Frequently asked questions
- How do I prepare for a retail buyer meeting?
- Effective prep means knowing your one objective, anticipating how that specific buyer thinks, and having a crisp answer and proof point for every likely objection — plus clarity on what you can and can't concede. This skill builds that prep pack: a timed agenda, a battlecard of rebuttals, your trade-offs, a single ask, and the numbers to have ready.
- What is a sales battlecard?
- A battlecard is a quick-reference of the objections you expect and your best, specific answers and proof points for each. In a buyer meeting it keeps you composed under pressure because you've already rehearsed the hard questions. This skill builds one tailored to the buyer and product you describe, not a generic script.

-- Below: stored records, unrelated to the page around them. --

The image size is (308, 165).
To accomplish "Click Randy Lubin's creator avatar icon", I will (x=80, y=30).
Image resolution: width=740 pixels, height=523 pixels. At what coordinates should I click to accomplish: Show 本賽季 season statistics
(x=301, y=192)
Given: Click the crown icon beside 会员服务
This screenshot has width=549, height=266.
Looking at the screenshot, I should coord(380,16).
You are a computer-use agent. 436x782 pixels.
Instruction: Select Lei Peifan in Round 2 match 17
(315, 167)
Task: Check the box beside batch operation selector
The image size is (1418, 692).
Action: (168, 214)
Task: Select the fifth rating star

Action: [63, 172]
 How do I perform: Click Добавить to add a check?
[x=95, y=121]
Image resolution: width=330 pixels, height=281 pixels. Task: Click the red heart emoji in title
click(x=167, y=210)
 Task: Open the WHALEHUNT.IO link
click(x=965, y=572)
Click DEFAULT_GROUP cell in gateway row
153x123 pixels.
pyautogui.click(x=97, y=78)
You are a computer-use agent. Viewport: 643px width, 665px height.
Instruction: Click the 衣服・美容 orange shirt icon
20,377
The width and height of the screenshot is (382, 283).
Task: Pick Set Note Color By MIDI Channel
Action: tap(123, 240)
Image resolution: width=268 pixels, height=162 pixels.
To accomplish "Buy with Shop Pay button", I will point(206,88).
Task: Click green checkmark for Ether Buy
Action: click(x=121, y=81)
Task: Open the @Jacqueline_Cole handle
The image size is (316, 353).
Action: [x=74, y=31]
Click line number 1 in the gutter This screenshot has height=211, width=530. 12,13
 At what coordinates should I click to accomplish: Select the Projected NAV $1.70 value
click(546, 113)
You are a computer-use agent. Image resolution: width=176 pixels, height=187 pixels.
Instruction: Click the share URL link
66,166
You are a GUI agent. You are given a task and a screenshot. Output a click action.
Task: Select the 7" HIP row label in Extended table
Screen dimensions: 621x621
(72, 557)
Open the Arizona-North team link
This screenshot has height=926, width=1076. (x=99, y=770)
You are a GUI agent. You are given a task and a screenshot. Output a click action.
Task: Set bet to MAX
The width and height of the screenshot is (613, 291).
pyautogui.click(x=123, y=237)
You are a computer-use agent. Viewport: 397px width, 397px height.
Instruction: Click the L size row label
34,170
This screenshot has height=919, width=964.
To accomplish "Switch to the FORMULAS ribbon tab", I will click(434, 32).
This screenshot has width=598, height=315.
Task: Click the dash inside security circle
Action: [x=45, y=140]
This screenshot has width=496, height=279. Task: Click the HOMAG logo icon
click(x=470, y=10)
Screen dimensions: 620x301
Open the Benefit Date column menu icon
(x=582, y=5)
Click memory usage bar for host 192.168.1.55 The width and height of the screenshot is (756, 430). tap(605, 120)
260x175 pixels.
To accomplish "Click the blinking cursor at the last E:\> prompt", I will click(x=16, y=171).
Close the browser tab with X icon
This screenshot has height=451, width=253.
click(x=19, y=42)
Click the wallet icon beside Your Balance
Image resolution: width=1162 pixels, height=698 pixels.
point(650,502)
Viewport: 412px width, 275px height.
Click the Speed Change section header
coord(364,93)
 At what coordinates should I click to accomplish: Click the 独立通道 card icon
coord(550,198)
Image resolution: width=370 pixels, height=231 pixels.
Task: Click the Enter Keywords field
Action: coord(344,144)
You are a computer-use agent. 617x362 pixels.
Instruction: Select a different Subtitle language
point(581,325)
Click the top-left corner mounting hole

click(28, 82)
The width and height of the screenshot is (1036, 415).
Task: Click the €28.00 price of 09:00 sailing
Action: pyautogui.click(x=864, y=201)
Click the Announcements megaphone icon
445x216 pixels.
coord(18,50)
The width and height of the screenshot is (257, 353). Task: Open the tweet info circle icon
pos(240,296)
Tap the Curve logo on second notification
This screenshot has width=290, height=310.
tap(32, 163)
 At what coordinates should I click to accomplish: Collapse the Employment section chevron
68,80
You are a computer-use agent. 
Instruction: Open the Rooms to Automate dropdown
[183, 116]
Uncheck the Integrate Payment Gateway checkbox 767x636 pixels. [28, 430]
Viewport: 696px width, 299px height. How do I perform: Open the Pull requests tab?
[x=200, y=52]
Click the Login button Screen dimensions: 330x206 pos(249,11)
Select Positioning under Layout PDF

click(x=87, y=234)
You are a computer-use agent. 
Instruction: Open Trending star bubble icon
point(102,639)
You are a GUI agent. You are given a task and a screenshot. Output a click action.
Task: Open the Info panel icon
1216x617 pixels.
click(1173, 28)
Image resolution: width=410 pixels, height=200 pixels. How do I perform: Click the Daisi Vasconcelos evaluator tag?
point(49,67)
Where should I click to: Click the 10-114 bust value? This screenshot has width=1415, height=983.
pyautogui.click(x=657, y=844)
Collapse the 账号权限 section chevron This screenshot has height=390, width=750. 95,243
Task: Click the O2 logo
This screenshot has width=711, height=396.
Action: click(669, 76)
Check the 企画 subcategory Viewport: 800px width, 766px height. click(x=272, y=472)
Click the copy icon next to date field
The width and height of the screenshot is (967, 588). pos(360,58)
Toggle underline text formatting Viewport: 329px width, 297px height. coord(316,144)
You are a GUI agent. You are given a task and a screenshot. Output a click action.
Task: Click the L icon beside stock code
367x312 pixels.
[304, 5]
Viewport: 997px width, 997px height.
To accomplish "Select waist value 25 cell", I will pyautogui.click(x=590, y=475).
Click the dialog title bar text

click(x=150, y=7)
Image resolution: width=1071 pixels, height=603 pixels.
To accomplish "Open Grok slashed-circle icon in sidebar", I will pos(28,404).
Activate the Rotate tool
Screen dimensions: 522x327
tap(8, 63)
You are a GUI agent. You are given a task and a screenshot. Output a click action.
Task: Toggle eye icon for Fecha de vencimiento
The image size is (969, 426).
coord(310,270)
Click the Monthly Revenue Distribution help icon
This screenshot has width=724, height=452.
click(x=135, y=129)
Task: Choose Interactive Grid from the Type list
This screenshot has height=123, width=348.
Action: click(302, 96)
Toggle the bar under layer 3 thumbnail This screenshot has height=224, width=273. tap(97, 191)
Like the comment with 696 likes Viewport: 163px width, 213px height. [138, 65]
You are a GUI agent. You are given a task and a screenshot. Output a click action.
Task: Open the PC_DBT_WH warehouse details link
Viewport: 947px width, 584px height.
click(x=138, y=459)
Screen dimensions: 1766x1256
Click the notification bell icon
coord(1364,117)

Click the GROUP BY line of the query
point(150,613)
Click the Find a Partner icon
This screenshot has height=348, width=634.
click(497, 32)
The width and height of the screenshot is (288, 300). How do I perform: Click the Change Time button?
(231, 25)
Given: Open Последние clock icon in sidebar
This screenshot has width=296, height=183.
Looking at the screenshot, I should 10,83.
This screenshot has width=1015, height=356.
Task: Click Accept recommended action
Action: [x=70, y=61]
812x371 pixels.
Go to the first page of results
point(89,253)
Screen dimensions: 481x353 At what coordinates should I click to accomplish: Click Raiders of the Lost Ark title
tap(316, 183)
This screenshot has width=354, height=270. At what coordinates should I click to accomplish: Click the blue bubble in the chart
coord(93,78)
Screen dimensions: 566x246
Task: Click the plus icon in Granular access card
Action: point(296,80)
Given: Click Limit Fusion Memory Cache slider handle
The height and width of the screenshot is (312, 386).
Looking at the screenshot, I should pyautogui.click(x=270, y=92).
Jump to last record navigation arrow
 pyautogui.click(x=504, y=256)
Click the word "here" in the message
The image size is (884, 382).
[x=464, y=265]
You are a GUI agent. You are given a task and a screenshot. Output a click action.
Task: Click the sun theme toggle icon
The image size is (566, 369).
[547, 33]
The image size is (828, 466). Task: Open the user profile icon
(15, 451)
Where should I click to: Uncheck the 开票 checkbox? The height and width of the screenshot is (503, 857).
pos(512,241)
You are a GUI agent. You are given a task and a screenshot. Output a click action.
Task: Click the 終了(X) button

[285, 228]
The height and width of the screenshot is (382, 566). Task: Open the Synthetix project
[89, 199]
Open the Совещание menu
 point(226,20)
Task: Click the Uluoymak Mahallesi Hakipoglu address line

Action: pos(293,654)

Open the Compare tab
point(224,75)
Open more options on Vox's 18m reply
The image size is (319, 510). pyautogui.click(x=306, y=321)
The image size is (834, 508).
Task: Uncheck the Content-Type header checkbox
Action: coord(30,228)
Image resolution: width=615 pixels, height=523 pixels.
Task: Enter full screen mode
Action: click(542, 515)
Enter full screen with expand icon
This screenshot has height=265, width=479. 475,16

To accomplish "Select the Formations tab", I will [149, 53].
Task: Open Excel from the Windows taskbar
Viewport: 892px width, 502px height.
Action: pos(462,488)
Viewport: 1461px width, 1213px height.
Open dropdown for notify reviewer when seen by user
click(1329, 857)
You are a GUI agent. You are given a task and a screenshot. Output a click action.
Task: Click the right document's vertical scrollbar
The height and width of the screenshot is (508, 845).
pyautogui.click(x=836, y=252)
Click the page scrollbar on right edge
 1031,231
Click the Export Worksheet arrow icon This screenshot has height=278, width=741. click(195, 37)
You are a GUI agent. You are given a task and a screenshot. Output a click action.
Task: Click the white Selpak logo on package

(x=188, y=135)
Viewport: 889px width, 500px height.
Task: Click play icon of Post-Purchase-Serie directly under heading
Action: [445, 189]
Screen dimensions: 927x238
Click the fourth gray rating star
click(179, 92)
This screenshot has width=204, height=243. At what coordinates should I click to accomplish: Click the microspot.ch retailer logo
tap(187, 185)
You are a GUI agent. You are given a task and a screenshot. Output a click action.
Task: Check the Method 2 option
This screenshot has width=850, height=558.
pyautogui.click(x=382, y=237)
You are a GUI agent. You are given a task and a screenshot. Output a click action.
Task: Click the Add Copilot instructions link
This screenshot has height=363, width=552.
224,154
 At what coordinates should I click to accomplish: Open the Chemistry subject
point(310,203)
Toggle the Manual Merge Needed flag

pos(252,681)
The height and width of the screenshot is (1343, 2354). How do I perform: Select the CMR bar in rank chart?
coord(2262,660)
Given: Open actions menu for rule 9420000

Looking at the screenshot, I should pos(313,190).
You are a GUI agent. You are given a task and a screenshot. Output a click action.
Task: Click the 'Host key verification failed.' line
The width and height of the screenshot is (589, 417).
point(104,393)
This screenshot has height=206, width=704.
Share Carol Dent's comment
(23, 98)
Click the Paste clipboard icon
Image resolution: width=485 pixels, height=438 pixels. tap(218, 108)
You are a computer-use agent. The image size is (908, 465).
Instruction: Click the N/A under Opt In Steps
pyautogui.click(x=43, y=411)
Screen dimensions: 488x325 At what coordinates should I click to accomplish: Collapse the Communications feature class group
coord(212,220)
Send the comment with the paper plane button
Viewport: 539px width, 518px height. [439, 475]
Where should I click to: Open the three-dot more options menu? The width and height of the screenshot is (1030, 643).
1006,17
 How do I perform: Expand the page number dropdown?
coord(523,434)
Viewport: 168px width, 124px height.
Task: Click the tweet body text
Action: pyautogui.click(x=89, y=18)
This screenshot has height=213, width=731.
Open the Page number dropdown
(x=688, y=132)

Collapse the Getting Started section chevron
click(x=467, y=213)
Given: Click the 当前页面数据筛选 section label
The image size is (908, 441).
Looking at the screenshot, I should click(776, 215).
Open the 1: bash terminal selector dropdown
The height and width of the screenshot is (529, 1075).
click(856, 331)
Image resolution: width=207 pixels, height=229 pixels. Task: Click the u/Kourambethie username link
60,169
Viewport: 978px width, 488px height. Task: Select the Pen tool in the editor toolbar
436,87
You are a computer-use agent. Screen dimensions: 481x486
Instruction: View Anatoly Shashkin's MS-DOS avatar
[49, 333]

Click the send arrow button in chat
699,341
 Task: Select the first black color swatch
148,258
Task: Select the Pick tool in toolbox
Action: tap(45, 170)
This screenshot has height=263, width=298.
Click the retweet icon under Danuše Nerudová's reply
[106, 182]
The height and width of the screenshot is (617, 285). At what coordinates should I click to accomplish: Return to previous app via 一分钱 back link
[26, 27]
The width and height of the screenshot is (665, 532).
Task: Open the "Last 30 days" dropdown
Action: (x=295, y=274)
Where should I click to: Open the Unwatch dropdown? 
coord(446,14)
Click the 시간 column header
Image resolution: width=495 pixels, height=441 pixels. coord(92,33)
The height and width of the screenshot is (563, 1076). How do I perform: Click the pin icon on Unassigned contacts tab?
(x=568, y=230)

- Will it help me hold my price?
- Yes. The prompt explicitly tells the model not to default to recommending a deep discount and to offer trial mechanics that protect your margin instead. It also separates the trade-offs you can concede from the ones you can't, so you don't give away price or margin in the heat of the meeting.
- Can I rehearse with it?
- Yes. After the prep pack, ask it to role-play the buyer — including the skeptical, price-focused questions — so you can practice your answers out loud before the real meeting. Grounding your proof points in real velocity and demand data makes both the rehearsal and the meeting far more convincing.